Hayao Miyazaki’s anime feature about a magical adventure, a steampunk castle on chicken legs and the devastation wrought by war. Based on the novel by British writer Diana Wynne Jones, the film was nominated for an Oscar in 2006.
Sophie is a young girl who spends most of her time in seclusion working in a hat shop, but one day the curse of the Witch of the Waste transforms her into an old woman. She has to leave home to try and break the evil spell. She meets the Moving Castle, its master—the wizard Howl—and the cute fire demon Calcifer, who lives in the hearth. Sophie is hired as a cleaner and makes a deal with Calcifer: if she can break the magical contract that binds him to the wizard, her curse will be lifted.

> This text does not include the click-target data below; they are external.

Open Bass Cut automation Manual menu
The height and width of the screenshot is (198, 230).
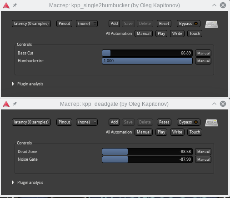[x=203, y=53]
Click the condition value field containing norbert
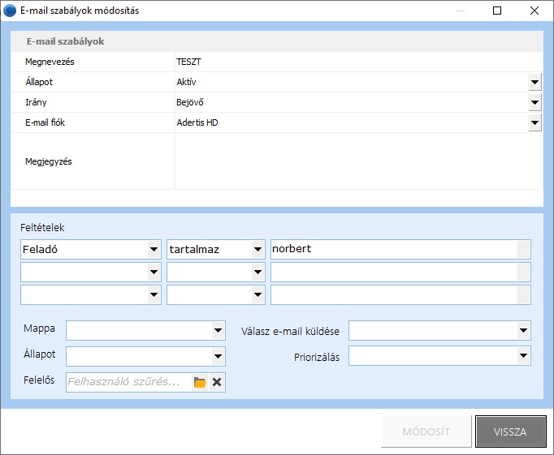 (x=394, y=250)
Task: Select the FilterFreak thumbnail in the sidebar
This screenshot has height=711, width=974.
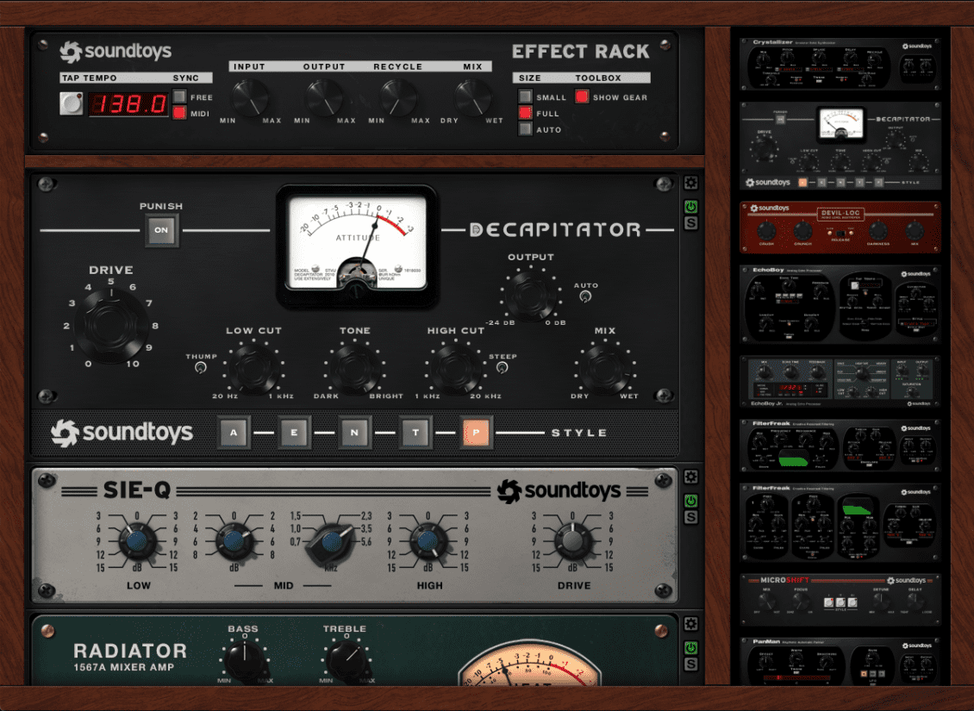Action: coord(840,444)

The rooms inside the Moving Castle, Sophie’s workshop, and the entire magical world that Miyazaki created with the artists of Studio Ghibli are incredibly detailed. Needles, feathers, ribbons, and hats rhyme with the plants, books, stones, and mysterious artifacts in Howl’s bedroom, as they do with the bits of cheese, candle stubs, heavy books, and alchemical flasks of the sorcerer’s apprentice Markl. The aesthetic of the movie—excessive, chaotic, filled with detail—is similar to the Castle itself, which is an object as well as a living creature, a place, and an independent character.
The film will be screened in Japanese with Russian subtitles.